Ljudmila Petruschewskaja

Ludmila Petrushevskaya was born in Moscow in 1938.  She comes from an intellectual family, which for several generations was subject to reprisals; this only stopped at the beginning of Perestroika.  Petrushevskaya studied Journalism at Lomonossov University. From 1957 to 1973 she worked as a radio and television journalist.  From 1974 to 1982, when she was not allowed to publish her works, she worked for the literary magazine ‘Nowyi Mir’.

She started writing her first prose pieces in 1963.  Ruthlessly and with documentary precision, her stories record the dark side of Soviet and post-Soviet reality.  They are about fathers who have disappeared, alcoholic mothers, neglected children, and older people who have been forgotten.
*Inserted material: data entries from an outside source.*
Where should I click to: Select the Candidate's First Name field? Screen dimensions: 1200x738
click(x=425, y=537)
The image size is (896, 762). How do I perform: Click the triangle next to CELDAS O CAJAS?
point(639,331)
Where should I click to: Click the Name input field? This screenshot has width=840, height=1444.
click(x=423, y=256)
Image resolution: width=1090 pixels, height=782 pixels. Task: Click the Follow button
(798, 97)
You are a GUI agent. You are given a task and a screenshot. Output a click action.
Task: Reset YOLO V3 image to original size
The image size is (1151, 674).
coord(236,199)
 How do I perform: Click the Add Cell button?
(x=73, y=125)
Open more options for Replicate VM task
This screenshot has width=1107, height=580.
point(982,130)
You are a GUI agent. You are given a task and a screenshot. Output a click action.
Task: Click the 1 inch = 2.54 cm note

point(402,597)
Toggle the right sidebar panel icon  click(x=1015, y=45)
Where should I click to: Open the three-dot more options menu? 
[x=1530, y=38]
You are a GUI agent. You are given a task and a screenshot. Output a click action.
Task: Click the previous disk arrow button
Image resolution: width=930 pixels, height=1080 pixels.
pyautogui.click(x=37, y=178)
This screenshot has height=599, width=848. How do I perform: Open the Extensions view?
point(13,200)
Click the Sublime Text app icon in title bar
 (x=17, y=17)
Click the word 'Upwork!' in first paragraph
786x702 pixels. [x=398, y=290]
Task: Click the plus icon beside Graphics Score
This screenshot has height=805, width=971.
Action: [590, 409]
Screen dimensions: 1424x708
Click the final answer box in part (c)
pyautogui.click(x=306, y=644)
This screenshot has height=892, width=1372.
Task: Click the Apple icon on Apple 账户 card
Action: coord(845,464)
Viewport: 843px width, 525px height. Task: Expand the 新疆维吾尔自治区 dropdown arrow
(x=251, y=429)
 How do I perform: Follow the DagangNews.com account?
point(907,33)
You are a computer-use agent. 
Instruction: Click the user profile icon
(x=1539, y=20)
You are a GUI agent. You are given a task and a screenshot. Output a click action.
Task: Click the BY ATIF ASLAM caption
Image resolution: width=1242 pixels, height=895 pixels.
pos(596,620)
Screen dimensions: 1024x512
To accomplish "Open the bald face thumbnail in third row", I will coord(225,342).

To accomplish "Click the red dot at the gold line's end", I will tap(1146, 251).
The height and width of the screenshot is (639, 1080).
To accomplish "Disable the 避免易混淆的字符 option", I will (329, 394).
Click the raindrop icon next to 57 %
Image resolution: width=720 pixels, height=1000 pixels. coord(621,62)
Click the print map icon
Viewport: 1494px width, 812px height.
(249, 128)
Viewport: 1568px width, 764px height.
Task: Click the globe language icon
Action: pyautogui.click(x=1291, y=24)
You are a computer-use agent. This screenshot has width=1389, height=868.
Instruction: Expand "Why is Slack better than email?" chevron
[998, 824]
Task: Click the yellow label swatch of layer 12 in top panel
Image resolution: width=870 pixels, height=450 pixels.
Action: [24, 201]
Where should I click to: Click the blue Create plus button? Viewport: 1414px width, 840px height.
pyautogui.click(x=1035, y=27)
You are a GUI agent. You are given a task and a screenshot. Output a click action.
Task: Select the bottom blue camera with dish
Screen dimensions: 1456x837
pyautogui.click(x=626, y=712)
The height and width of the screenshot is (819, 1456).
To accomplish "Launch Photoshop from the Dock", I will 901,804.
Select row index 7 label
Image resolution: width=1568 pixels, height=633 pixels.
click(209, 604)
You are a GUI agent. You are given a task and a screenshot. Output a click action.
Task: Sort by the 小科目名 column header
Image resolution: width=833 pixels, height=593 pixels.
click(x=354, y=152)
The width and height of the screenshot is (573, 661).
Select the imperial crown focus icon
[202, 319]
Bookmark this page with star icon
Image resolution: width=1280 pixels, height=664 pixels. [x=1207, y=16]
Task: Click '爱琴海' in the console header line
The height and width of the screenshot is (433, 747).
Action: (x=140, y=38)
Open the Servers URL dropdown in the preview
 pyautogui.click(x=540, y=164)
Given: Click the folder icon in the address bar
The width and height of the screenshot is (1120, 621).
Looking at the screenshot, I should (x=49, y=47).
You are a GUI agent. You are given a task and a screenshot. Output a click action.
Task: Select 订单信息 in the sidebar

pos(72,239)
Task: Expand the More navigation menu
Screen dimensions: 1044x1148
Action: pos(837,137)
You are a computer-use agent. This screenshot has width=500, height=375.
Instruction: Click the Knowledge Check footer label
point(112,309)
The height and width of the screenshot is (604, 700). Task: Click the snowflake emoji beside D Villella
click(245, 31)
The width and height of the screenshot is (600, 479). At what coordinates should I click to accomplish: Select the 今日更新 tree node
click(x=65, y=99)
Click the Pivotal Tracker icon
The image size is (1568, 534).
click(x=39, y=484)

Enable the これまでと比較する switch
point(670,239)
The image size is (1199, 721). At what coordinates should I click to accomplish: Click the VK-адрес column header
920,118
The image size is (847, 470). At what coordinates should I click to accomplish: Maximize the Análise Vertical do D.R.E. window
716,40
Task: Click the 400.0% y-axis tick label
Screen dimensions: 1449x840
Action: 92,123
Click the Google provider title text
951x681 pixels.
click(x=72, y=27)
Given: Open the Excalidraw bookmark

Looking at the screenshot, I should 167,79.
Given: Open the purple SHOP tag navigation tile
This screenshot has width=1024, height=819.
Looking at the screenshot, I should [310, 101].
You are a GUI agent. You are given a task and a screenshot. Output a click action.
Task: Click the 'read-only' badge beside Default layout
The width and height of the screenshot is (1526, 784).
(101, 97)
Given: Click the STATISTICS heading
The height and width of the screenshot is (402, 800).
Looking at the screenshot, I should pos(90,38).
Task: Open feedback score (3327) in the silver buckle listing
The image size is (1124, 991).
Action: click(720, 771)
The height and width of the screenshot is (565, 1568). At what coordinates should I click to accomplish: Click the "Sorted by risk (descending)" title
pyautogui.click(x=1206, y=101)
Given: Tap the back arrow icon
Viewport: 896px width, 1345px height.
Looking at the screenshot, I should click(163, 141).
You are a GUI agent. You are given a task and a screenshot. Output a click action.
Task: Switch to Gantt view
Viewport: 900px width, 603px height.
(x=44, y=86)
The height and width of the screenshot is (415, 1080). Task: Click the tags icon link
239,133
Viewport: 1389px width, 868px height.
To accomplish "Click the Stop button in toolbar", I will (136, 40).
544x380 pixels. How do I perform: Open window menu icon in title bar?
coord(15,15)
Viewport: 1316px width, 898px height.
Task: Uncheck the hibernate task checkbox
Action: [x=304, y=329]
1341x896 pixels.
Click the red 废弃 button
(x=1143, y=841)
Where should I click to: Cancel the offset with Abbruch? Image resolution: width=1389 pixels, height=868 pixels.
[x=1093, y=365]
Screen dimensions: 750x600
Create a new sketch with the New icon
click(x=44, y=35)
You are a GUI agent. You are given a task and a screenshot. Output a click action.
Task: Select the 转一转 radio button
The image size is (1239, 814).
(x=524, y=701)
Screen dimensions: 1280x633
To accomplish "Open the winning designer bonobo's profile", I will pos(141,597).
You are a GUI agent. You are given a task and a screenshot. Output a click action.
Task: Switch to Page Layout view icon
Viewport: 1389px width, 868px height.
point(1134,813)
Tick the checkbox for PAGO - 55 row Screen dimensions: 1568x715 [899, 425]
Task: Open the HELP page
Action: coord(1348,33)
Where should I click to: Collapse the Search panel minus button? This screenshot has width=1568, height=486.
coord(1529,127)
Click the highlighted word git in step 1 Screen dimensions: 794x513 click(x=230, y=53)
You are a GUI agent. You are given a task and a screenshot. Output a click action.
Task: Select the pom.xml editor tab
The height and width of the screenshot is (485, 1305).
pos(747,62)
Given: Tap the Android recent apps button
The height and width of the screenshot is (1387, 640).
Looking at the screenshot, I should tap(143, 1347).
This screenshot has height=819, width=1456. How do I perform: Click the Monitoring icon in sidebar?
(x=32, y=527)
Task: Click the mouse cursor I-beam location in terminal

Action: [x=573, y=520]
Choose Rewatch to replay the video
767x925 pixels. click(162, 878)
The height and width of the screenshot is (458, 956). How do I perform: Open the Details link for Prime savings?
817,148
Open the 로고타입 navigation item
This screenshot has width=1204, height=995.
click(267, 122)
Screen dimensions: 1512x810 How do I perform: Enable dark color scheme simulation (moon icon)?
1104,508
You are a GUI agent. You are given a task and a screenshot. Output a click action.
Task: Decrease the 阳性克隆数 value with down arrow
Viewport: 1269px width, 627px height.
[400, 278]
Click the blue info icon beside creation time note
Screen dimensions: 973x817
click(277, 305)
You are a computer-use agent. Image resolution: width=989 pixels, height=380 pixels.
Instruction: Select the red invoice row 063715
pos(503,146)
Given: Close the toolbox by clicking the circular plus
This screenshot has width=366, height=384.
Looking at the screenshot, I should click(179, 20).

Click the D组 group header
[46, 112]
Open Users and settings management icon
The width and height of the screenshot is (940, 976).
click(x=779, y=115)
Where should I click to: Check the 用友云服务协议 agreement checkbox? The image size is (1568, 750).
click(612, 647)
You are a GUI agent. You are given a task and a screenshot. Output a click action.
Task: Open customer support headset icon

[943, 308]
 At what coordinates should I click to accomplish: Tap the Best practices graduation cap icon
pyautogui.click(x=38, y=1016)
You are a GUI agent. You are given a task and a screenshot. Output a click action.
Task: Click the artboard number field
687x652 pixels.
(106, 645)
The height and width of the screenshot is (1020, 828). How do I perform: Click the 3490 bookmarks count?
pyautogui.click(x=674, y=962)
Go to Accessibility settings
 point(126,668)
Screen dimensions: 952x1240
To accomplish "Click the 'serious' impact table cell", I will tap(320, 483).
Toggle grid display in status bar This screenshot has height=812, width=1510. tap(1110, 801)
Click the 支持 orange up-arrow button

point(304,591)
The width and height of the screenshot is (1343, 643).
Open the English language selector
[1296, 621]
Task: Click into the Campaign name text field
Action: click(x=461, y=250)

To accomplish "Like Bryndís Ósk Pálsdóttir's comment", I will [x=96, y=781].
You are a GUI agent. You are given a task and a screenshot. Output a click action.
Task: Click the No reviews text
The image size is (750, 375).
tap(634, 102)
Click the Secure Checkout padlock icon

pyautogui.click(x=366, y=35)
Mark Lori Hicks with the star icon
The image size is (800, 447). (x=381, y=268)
They describe the daily fight to survive and the claustrophobia felt in apartments which are much too small.  Petrushevskaya’s prose is at times sober and laconic, but then it becomes hectic and is full of breaks, oblique metaphors, and repetitions.  Closer explanations are provided afterwards or placed in brackets. As in Chekhov, with whom Petrushevskaya is frequently compared, in the characters’ dialogues with their many levels of meaning, the tragic only bursts forth in brief allusions to immediately be covered over by empty words and everyday chatter.  Since the 70s Petrushevskaya has written more than 30 dramas.  The one-act piece ‘Cinzano’ (1973) is one of her best-known pieces. In the 90s she also wrote fairytales, which were published in Germany in books entitled ‘Der Mann, der wie eine Rose roch’ (1993) and ‘Die neuen Abenteuer der schönen Helena’ (1998).  In her new narrative prose she is interested in the fantastic. In the book of stories ‘Der schwarze Mantel’ (1999), in the country cottage of her deceased aunt a girl meets the ghost of the Russian poet Alexander Blok, and a woman, whose son pretended to have committed suicide, because he wanted to get a hold of her savings, asks a dying alcoholic who looks like Christ for advice, so as to in the end comfort herself with the knowledge that her own suffering is relative.

Petrushevskaya’s poems did not hide behind the heroic image of the worker and farmer state prescribed by the state and were for the most part censored.  The stories and dramas could first be published in the course of Perestroika.  Today she is considered one of Russia’s most important writers.  She has received various prizes.  In 1995 a five-volume set of her writings was published in Russia. Petrushevskaya lives in Moscow.